Мекнул козёл жалобно, да под заливистый смех Хозяйки, наружу в темноту выскочил.
***
А купчиху в лес мужики не пустили. Уж как рвалась, выла да билась. Заперли её в горнице, да мужу весть отправили. Но как свет, стала серьез грозиться. Коли не отпустят ее, всех в забое сгноит. Испугались мужики, да отперли. Она тут же и ушла, наказав за ней не ходить. Идет по лесу, а куда – сама не знает. Но ведет сердце материнское.
Пять ден плутала. Все платье изодрала на ветках оставила, сапоги стоптала. Волосы простые рыжие по плечам рассыпались. Осунулась, обессилила, исхудала на корнях да ягодах. Шла, шла, а тут встала и стоит. Лес лесом, камень – камнем. Да чувствует – пришла.
Скала голая, рябина голову клонит. А вокруг – ящерки шныряют. Всех цветов. Она дальше идти – а ящерки под ногами ковром пестрым не пускают. Если шаг сделать – глядишь, раздавишь.
– Никак за сыном пришла?
Обернулась – Хозяйка на камне сидит, волосы расчесывает.
Сжала кулаки купчиха.
– Отдавай сына моего, хитра!
– Не брала я его, сам пришел, – рассмеялась Хозяйка. – Не могу отдать, чего не имею.
И давай опять хохотать.
Ничего не сказала купчиха, да кинулась на неё. Шипит, норовит в лицо вцепиться ногтями.

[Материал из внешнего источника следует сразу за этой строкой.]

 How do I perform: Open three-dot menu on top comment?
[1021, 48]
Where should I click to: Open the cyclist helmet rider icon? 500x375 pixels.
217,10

– Брысь, кошка бешеная, – отмахнулась Хозяйка. И не женщина перед ней более, а кошка рыжая ободранная спину гнёт, да урчит утробно.
– Коль обуздает сын твой жадность, да камни людям отдаст, тем спасётся. А иначе – век козлом бегать. Так ему и передай, когда найдешь.
Зыркнула кошка недобро, да в кусты прыснула.
С тех пор стали охотники встречать козла необычного с копытцем серебряным и рогами о пяти веточках. Да кошку рыжую, что по лесу рыщет, будто ищет кого.